O principal alvo do ataque foi mais uma vez a cidade de Kiev, onde as autoridades relataram a morte de 13 pessoas, de acordo com o balanço provisório divulgado nas redes sociais pelo Serviço de Emergência da Ucrânia.
As explosões dos impactos e interceptações pelas defesas aéreas ucranianas ecoaram por toda a cidade nas primeiras horas do dia.
"Impactos diretos em ao menos 20 prédios em Kiev"
O prefeito de Kiev, Vitali Klitschko, relatou em seu canal no Telegram danos materiais a prédios residenciais e outras infraestruturas civis em cinco distritos da capital. Ele também informou que o número de pacientes hospitalizados chegou a 70.
A primeira-ministra ucraniana, Yulia Svyrydenko, disse no Telegram que pelo menos 20 edifícios residenciais sofreram impactos diretos na capital ucraniana durante o ataque russo.

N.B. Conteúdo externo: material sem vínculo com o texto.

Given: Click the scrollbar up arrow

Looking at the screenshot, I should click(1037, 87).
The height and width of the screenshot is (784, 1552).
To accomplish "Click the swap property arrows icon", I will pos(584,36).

Em todo o país, pelo menos 25 mísseis e 12 drones que não foram interceptados atingiram 33 locais diferentes da Ucrânia não especificados pela Força Aérea, que também relatou a queda de fragmentos de drones em outros 18 pontos.

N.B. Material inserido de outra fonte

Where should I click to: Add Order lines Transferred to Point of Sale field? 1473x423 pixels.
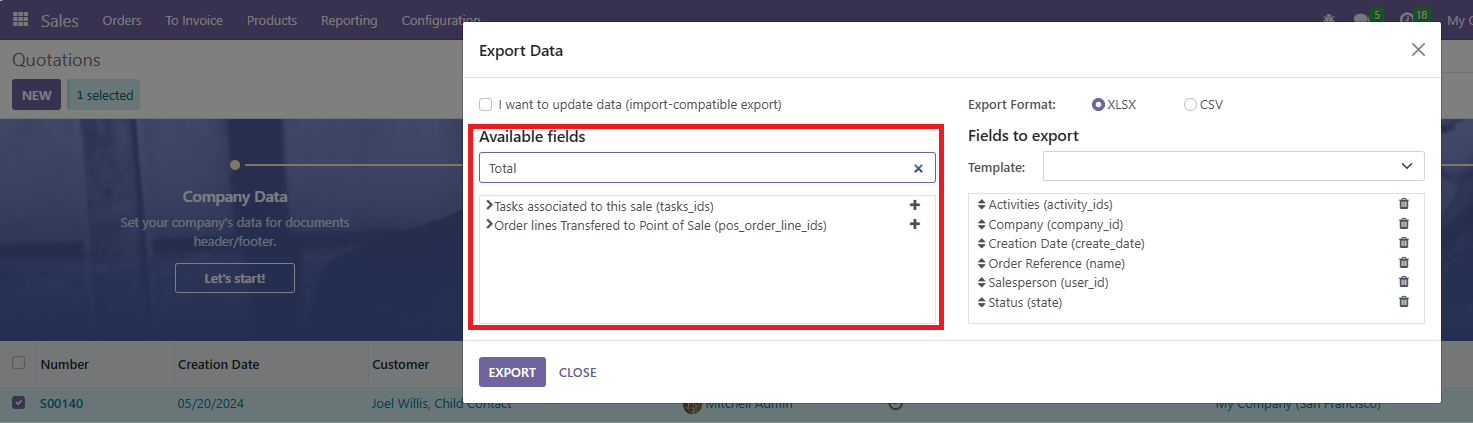pyautogui.click(x=914, y=225)
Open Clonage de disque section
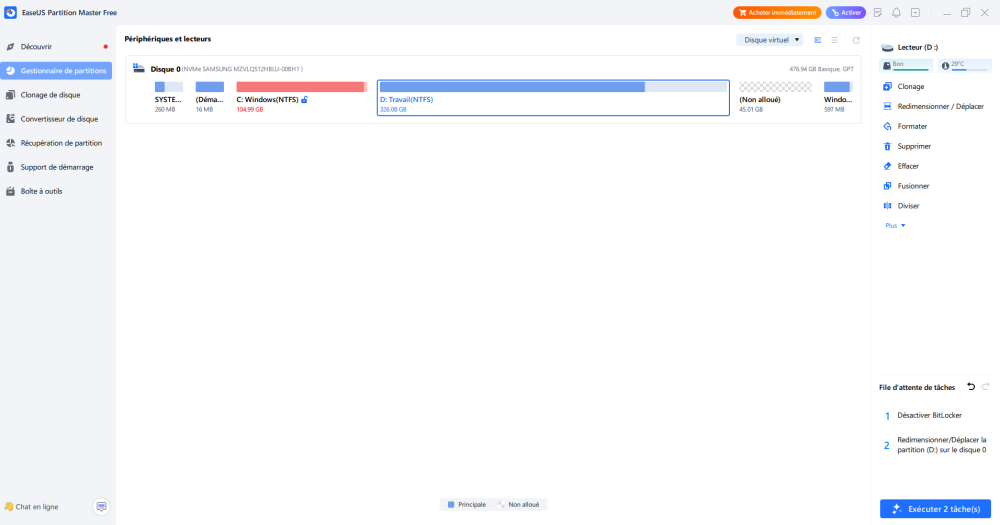The width and height of the screenshot is (1000, 525). point(50,95)
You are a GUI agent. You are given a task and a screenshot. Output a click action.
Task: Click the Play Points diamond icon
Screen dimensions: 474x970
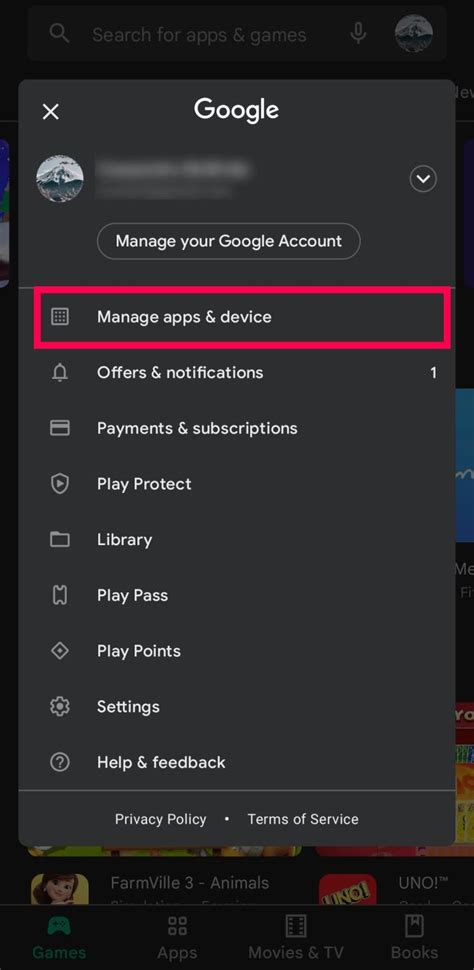pos(60,651)
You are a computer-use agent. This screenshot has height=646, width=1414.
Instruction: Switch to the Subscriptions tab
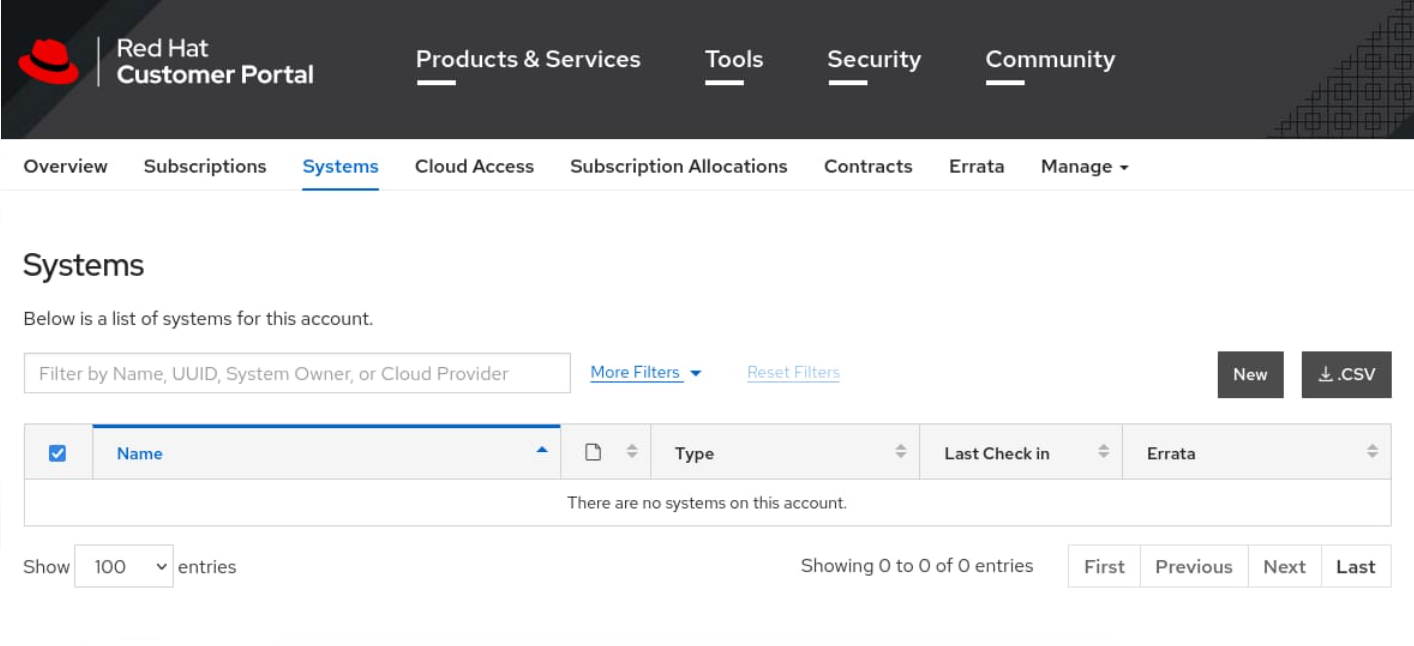[x=205, y=166]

A Força Aérea acrescentou que está determinando o que ocorreu com o restante dos mísseis não interceptados.
Alerta de Zelenski
O presidente ucraniano, Volodimir Zelenski, havia alertado no dia anterior que a Rússia estava preparando um ataque massivo e pediu à população que não ignorasse as sirenes de ataque aéreo e que se abrigasse em locais seguros quando elas soassem.
A Rússia vinha atacando a Ucrânia há vários dias com um número incomumente baixo de drones e mísseis, levando alguns observadores a suspeitar que estivesse estocando armas para lançar outro grande ataque como o da manhã desta quinta-feira.